Welch absurde Züge das immense öffentliche Interesse an Moshammers Ermordung teilweise annahm, zeigt ein kurioses Detail: „Das Einzige, was die Leute immer von mir wissen wollten, einschließlich meiner Ehefrau, war, ob er eine Perücke getragen hat“, erzählt Wilfling. Dabei läge die Antwort doch auf der Hand: „Natürlich hatte er eine Perücke aufgehabt. Dass die Haare nicht echt waren, konnte man doch sehen.“
Durch das große Medieninteresse richteten sich alle Augen auf die Ermittler. „Der Druck, der von den Medien aufgebaut wurde, war gigantisch“, erinnert sich Wilfling. „Der Fall Moshammer wurde nur noch durch den Fall Sedlmayr getoppt.“ Auch bei Walter Sedlmayr 15 Jahre zuvor hatte Wilfling ermittelt und den Schock der bayerischen Bevölkerung erlebt. „Man hatte es ja nicht für möglich gehalten, dass dieser Urbayer, dieses hemdsärmelige Mannsbild aus ,Polizeiinspektion 1′ schwul ist. Das war damals für die Leute schlimmer als die Tatsache, dass er ermordet worden ist.“
Doch anders als beim Fall Sedlmayr, wo die Analyse von DNS-Spuren noch Zukunftsmusik war und falsche Fährten dazu führten, dass die Täter erst ein Jahr später gefunden wurden, war Moshammers Mörder bereits zwei Tage später gefasst – ein besonders schnelles Ermittlungsergebnis, wie Wilfling betont. „Und diese Schnelligkeit war letztendlich ausschlaggebend dafür, dass der Fall von Erfolg gekrönt war.“
Übrigens bewegte auch das Schicksal von Schoßhund Daisy, dem „berühmtesten Hund Deutschlands“, die Gemüter. Die Polizei hatte sie im Schlafzimmer gefunden und auf Bitte des Chauffeurs und der Putzfrau in einer Tasche nach draußen getragen, „weil sie das tote Herrchen nicht sehen durfte“. „Ich habe sie dann erstmal mit auf die Wache genommen“, erzählt Wilfling.

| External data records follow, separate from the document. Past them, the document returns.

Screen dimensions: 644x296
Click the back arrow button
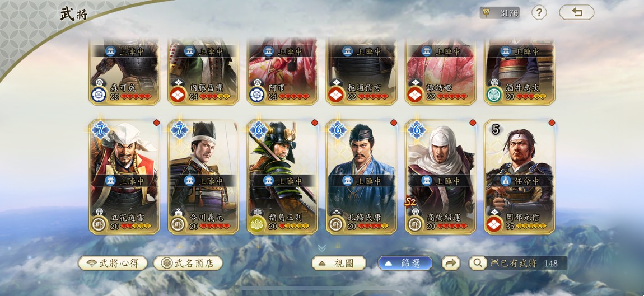pos(577,12)
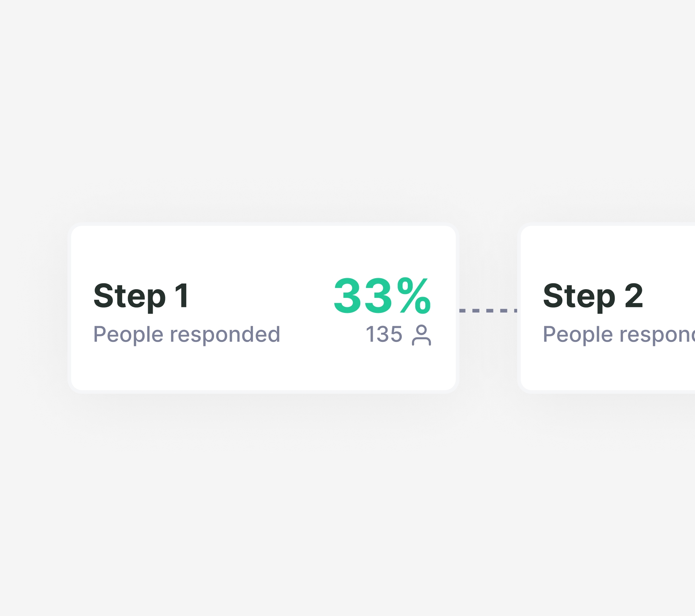The height and width of the screenshot is (616, 695).
Task: Click the person icon beside 135
Action: [421, 335]
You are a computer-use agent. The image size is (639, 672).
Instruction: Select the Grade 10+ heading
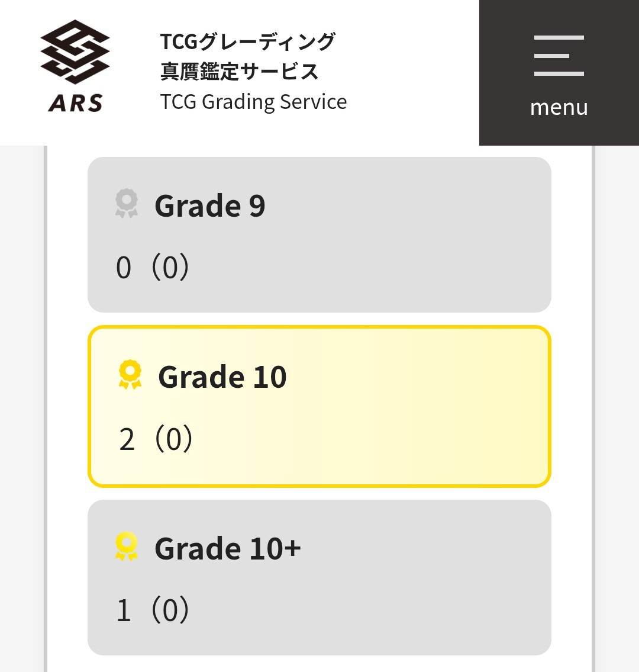click(227, 549)
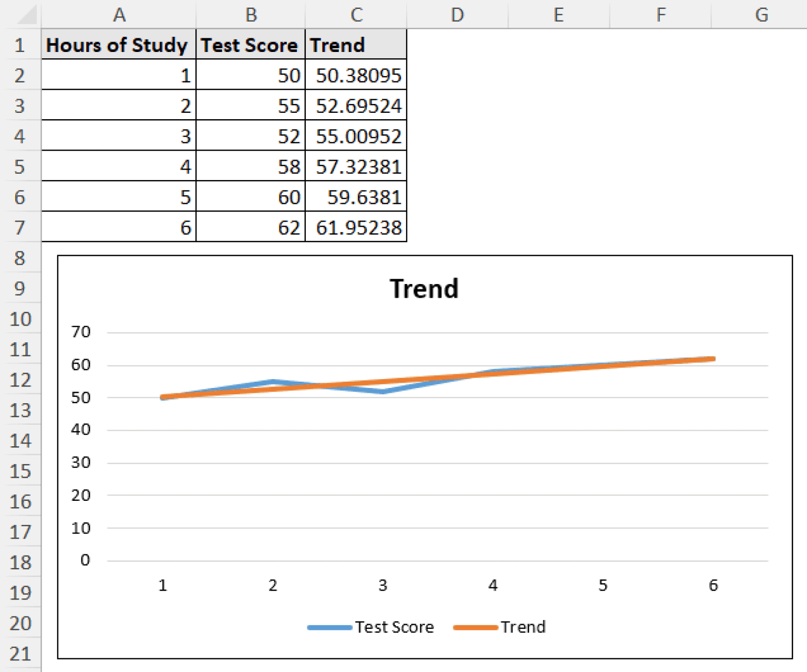Select the Test Score header cell

250,45
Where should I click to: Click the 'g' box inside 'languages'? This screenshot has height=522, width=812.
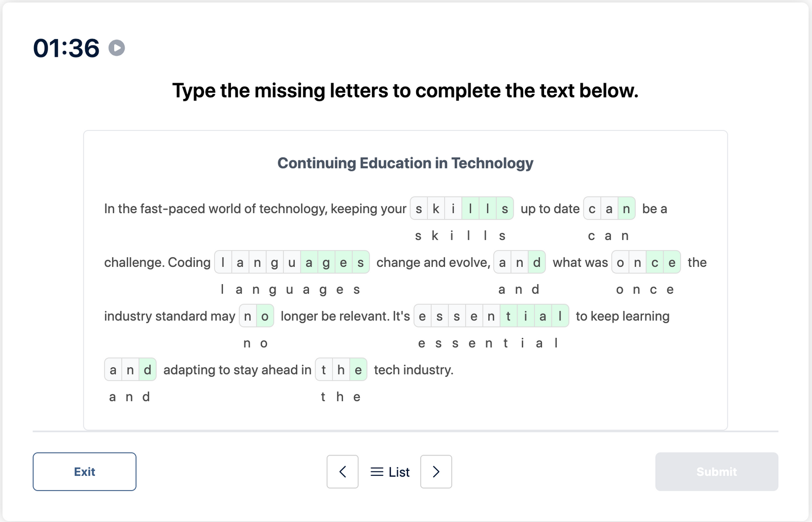(274, 262)
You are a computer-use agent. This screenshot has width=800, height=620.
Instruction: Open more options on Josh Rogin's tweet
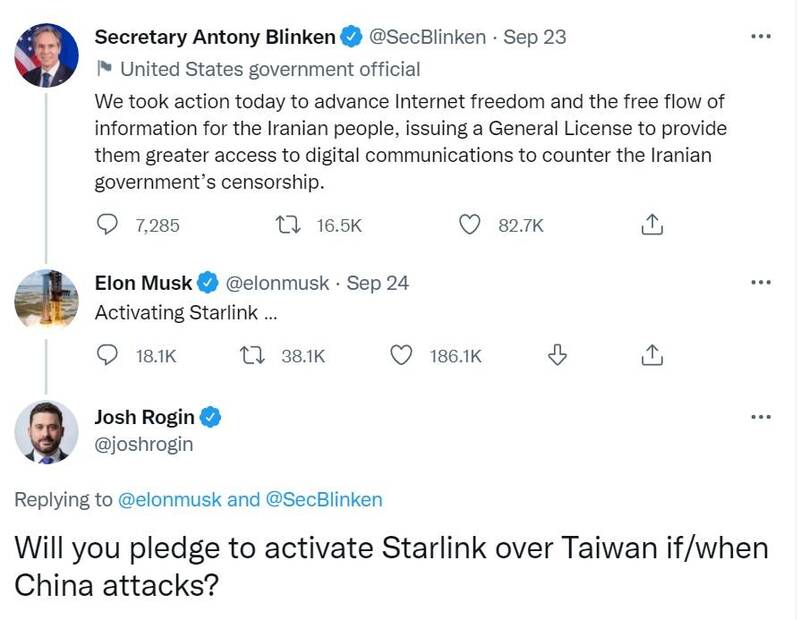[761, 417]
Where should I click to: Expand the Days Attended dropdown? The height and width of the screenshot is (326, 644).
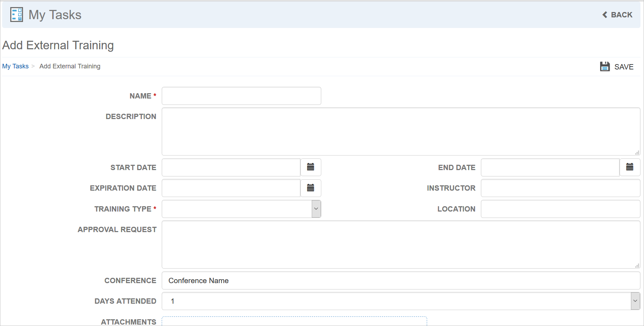[x=635, y=301]
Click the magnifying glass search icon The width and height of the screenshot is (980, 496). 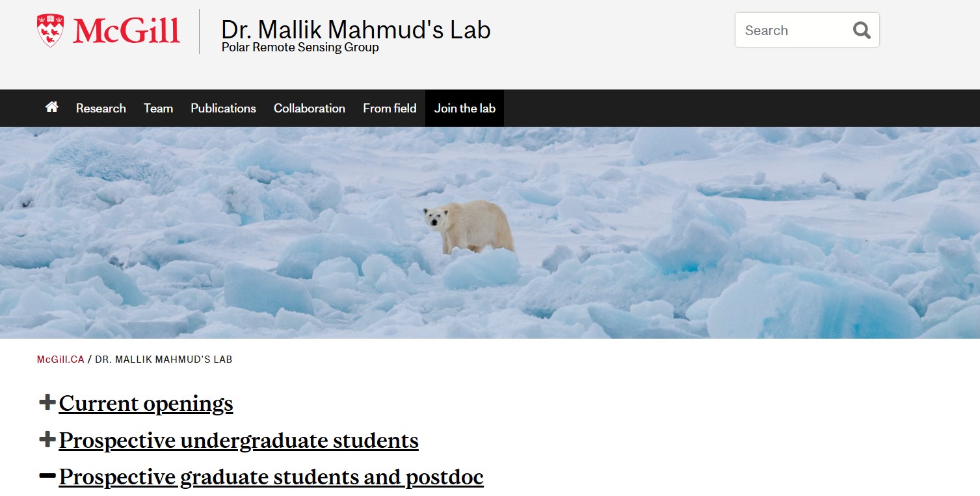(x=862, y=31)

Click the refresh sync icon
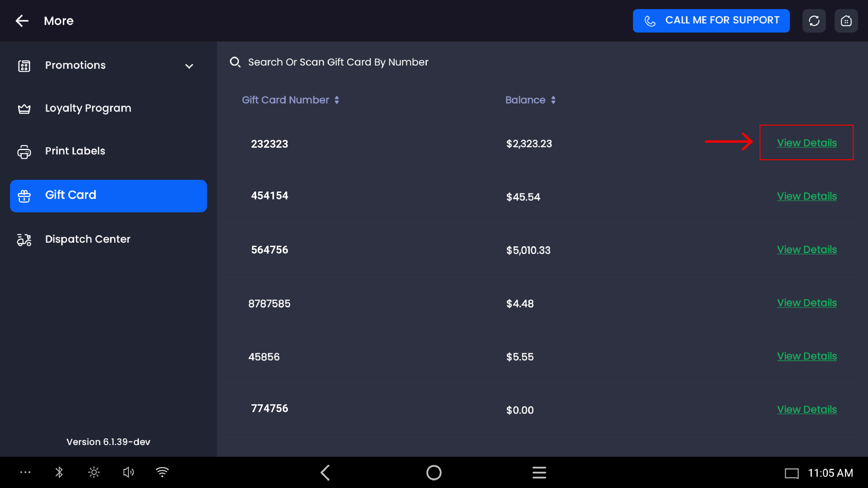click(814, 21)
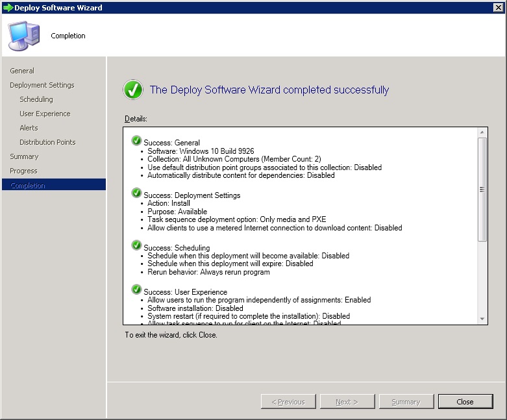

Wie in Moshammers Testament verordnet, fand Daisy bei dessen Chauffeur Andreas Kaplan ein neues Zuhause. So mancher hätte die Hundedame allerdings gerne als morbides Souvenir ergattert. Wilfling erinnert sich: „Mindestens zwei Dutzend Bittbriefe sind bei mir aus ganz Deutschland eingegangen. Alle wollten den Hund haben.“ Es wäre ein kurzes Vergnügen gewesen: Im Oktober 2006 starb die letzte Reinkarnation von Daisy, und mit ihr ein weiteres Stück des Moshammer-Mythos.